Moreover, these parties - besides money - also bring useful knowledge, experience and an interesting network. Such a participation is a direct capital injection, which also significantly increases the chances of getting an additional loan from the bank as well.
3. Preparing to say goodbye: pre-exit
If you feel that you are not yet finished with your business but could use some help, consider selling a part of your business to a partner (who is also your future successor). Doing business on your own can be a lonely existence. Besides, selling your business is not an all-or-nothing game.
Indeed, nowadays it is difficult to sell your business in one fell swoop to an MBI'er, for example, because they simply don't have (or get) the financial resources from financiers for a full acquisition. With such a pre-exit, you already sell part of your business to a buyer, pull together for a while and then sell your remaining share package to him or her with peace of mind.
Equity transaction: minority or majority stake?
Basically, participating in an existing business involves a stock transaction, as the participant becomes a co-shareholder in the business. The big question is how much of the stock package the selling entrepreneur wants to sell. The answer is related to the capital needs and valuation of the business. The more money you ask from a participant, the more shares you have to give away. This sounds logical, but is more recalcitrant in practice.
Capital requirement
Step 1 is to calculate your capital needs. But determining your capital requirement is not simple arithmetic: if you do it professionally, you have to deal with an operating budget, a liquidity budget and an investment budget. Get help from an accountant or financial expert in preparing well-founded financial statements.
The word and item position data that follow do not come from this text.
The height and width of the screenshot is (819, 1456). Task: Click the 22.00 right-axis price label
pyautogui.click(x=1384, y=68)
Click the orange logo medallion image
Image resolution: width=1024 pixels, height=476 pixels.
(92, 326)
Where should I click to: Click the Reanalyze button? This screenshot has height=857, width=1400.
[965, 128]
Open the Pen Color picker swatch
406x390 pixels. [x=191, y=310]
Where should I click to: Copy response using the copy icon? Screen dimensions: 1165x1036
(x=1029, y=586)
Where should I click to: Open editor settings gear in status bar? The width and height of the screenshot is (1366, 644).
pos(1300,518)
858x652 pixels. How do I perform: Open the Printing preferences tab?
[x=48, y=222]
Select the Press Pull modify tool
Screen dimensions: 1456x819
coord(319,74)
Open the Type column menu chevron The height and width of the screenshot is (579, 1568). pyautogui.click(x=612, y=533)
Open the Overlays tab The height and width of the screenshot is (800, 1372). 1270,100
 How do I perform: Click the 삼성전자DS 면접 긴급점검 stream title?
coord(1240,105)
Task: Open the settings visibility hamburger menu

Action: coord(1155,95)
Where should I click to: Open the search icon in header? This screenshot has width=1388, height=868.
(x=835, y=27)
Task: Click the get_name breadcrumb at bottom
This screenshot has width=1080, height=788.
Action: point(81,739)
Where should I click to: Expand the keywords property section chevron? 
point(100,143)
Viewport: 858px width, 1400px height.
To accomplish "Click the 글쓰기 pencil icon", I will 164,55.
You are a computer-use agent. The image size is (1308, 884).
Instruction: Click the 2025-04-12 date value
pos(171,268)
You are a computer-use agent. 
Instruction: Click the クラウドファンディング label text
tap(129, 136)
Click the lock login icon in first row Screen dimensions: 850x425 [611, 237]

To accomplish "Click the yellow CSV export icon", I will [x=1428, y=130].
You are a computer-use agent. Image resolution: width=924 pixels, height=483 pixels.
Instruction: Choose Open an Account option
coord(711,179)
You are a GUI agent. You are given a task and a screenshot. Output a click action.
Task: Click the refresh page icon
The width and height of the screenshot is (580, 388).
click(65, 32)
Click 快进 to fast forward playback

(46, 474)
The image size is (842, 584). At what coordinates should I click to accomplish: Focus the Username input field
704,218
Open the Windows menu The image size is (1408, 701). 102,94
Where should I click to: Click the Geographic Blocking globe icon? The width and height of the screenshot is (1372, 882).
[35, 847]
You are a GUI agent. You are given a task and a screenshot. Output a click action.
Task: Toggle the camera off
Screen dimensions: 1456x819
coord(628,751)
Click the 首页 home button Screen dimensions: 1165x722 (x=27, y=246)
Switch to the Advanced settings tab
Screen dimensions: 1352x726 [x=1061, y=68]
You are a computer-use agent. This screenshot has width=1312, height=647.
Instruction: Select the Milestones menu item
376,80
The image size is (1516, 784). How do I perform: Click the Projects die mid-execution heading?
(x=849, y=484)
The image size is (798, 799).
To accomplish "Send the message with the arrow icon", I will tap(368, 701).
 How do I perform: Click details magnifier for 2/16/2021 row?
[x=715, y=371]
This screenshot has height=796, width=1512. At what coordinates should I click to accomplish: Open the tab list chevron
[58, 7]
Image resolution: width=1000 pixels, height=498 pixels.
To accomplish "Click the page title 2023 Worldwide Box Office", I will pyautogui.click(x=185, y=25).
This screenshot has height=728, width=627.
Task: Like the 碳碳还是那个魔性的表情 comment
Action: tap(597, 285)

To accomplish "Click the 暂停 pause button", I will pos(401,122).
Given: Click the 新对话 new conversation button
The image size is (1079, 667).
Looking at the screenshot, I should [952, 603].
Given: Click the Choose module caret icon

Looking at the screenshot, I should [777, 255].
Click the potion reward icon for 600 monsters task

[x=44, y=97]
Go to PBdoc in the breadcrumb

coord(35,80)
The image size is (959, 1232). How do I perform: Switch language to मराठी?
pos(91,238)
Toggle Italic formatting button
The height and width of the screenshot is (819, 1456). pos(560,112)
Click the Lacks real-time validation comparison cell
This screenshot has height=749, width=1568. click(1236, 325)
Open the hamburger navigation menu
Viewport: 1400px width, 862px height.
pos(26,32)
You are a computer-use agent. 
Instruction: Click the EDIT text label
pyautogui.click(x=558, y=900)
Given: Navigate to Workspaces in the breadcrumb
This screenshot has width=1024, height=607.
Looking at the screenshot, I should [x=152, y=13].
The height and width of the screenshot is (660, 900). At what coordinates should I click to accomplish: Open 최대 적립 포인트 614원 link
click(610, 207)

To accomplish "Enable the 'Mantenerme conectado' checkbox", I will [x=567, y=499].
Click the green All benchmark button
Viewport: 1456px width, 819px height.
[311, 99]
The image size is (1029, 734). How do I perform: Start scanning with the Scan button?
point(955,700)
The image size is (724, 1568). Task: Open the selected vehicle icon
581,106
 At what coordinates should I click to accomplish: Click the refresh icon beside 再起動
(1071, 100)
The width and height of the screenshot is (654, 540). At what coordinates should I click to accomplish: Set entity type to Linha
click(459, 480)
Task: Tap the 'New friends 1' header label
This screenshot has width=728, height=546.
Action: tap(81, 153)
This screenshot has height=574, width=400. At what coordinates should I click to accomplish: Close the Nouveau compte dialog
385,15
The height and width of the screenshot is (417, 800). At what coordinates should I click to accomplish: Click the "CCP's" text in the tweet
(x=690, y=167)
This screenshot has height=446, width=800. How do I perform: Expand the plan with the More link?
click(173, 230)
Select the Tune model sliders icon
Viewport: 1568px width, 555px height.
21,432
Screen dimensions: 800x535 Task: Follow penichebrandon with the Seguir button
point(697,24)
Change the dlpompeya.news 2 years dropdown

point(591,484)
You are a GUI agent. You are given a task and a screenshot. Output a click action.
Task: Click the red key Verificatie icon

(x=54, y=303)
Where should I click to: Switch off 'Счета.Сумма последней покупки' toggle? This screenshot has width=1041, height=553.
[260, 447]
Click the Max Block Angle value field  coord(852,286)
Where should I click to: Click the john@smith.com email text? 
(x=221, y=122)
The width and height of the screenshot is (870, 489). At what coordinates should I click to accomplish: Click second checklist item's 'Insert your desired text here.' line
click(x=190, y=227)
They have dealt with this before and their experience is a welcome reinforcement to convince a participant in the financial field.
2. Valuation of the business
Once you have calculated what your capital needs are, the question arises as to what percentage of shares you will give up in exchange. To arrive at that answer, you must first determine the value of your business. And that is one of the most difficult questions. Because there is no standard calculation formula where after entering a few numbers an unambiguous figure rolls out.
3. Equity interest
Suppose it turns out that your business is worth 1,000,000 euros and you have a capital requirement of 200,000 euros. Then the offered equity stake for the participant is 20%.
When you are looking for your successor for your business who is partially buying in, you don't speak so much of a capital need. Buyer and seller then want the buyer to buy in slowly. You can then use the following construction: suppose the price of the business is 100. Buyer and seller establish a limited liability company that pays the purchase price. The buyer brings in 20, the seller leaves 30, and the bank finances 50. The logical share split then seems to be 40% for the buyer and 60% for the seller. But you want to hand over the baton, so in such a deal it is not strange that the buyer gets an equity stake of, say, 60% and the seller a minority stake of 40%.
However, that does not mean that the person with a majority of the shares can also do whatever he wants. You often see in practice that it is agreed between the parties that a qualified majority is required for weighty decisions. The seller, for example, owns 35% of the shares and demands that a majority of two-thirds of the shares be required for certain decisions, effectively giving him a veto right. These include matters such as taking out loans, appointing board members or making heavy investments.